By David R. Shorey, East County Program Manager, Institute for Public Strategies
Photo left via Creative Commons
February 11, 2022 (San Diego’s East County) - In 1933, the federal government established the Home Owners’ Loan Corporation (HOLC), a program set up as part of the New Deal, intending to address the large number of home loans in default because of the Great Depression and to also expand opportunities for buying homes. Between 1935 and 1940, the HOLC created a series of color-coded maps that it stated was for the purpose of identifying creditworthiness and mortgage security risk. While assessing risk is understandable, the maps and the investments they guided, created a system of inequity and institutional racism that is still affecting poor and minority communities today.
The maps and their accompanying narrative descriptions specifically identified areas where racial and ethnic minorities and poor populations lived as “hazardous” to investment, and more affluent communities as being the most desirable. The specific process became known as “redlining” and directly affected investments for banks, credit, insurance and healthcare.
Photo right via Creative Commons
National Public Radio did a detailed profile of redlining. The Mapping Inequality Project created a map of the U.S. showing how redlining was applied in communities across the country. Dr. John Finn, a geography professor, created a map specific to San Diego County and the rest of Southern California as part of his Living Together/Living Apart Project at Christopher Newport University in Virginia, where he is chair of the Department of Sociology, Social Work and Anthropology.

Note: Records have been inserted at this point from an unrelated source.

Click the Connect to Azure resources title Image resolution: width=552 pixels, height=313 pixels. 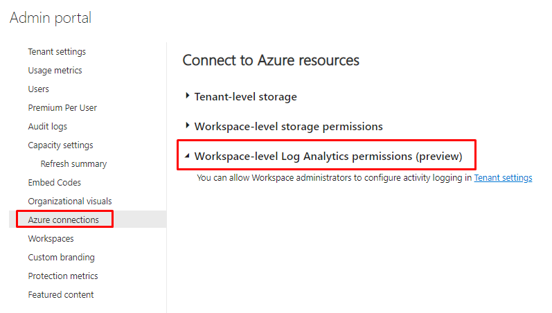271,60
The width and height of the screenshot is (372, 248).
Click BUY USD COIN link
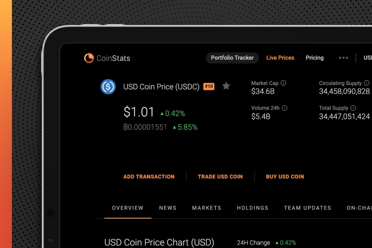[x=285, y=177]
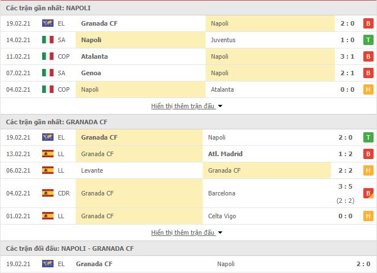This screenshot has height=273, width=377.
Task: Click the Europa League icon in Napoli's 19.02.21 row
Action: pos(48,23)
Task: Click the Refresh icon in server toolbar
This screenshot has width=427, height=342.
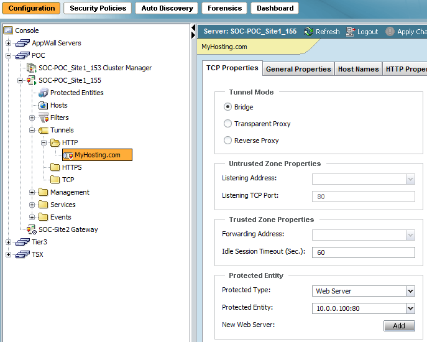Action: click(308, 32)
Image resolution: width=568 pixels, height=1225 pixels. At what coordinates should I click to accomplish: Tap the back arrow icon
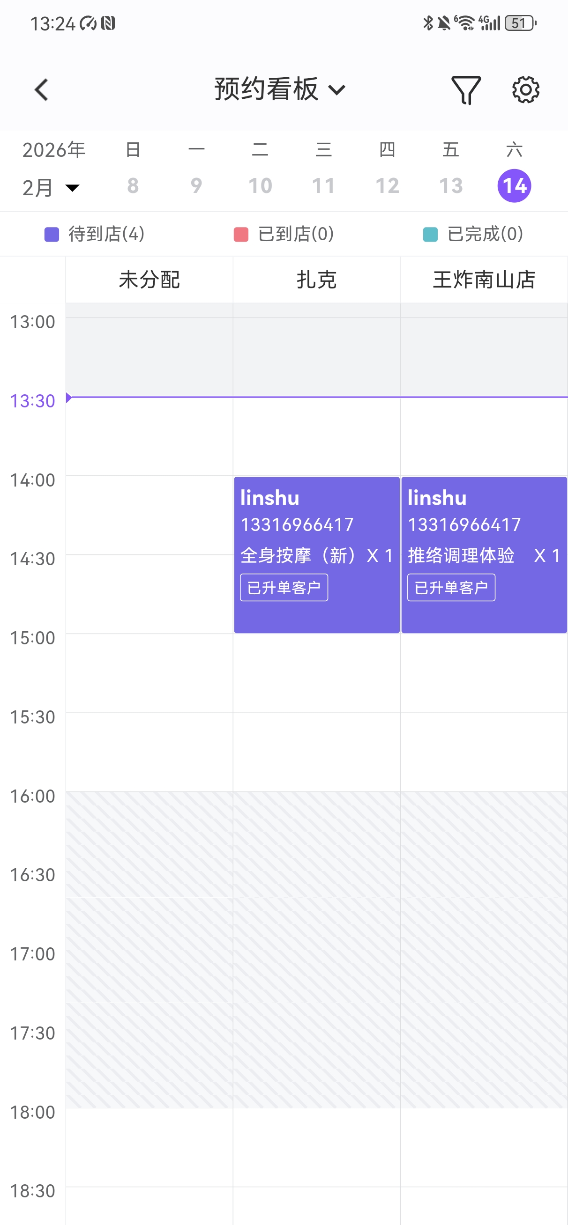[41, 89]
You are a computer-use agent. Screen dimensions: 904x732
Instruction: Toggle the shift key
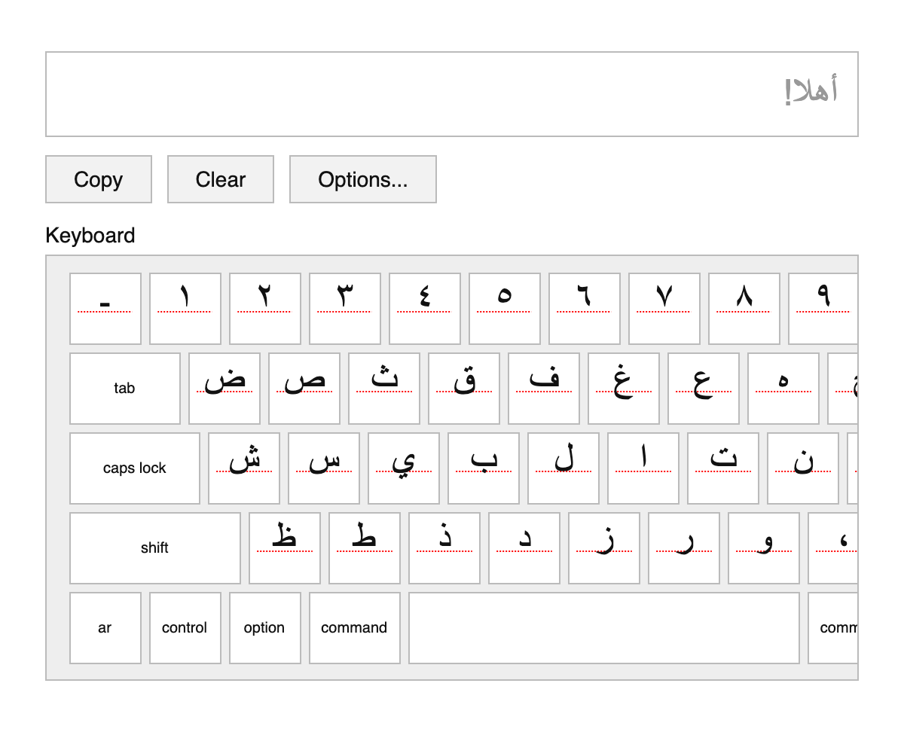(x=155, y=547)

Lingering Effects of Redlining
Today, 86 years after the creation of the original maps, we can see the consequence that redlining continues to have in the form of the lack of public infrastructure, food accessibility, walkability, and bad living conditions in many neighborhoods. One of the most visible effects of redlining is the overconcentration of liquor stores, cannabis retailers and other adult-oriented businesses in minority or low-income neighborhoods.
Photo, left via Creative Commons
In East County, redlining’s history is less defined, but what is obvious is that the conditions created by redlining have produced the same results here. Communities with lower incomes and higher minority populations have higher concentrations of alcohol retailers.
In Lemon Grove, where poverty levels and the minority population are high, we see areas that are significantly over-concentrated with alcohol retailers. One part of the city is 800% over-concentrated in terms of state standards. That’s why I appeared before the Lemon Grove Planning Commission and City Council when they were considering granting a request to sell alcohol by a neighborhood market that was surrounded by alcohol retailers on Broadway. My message was simple: Adding additional alcohol retailers will not improve the health and safety of the community.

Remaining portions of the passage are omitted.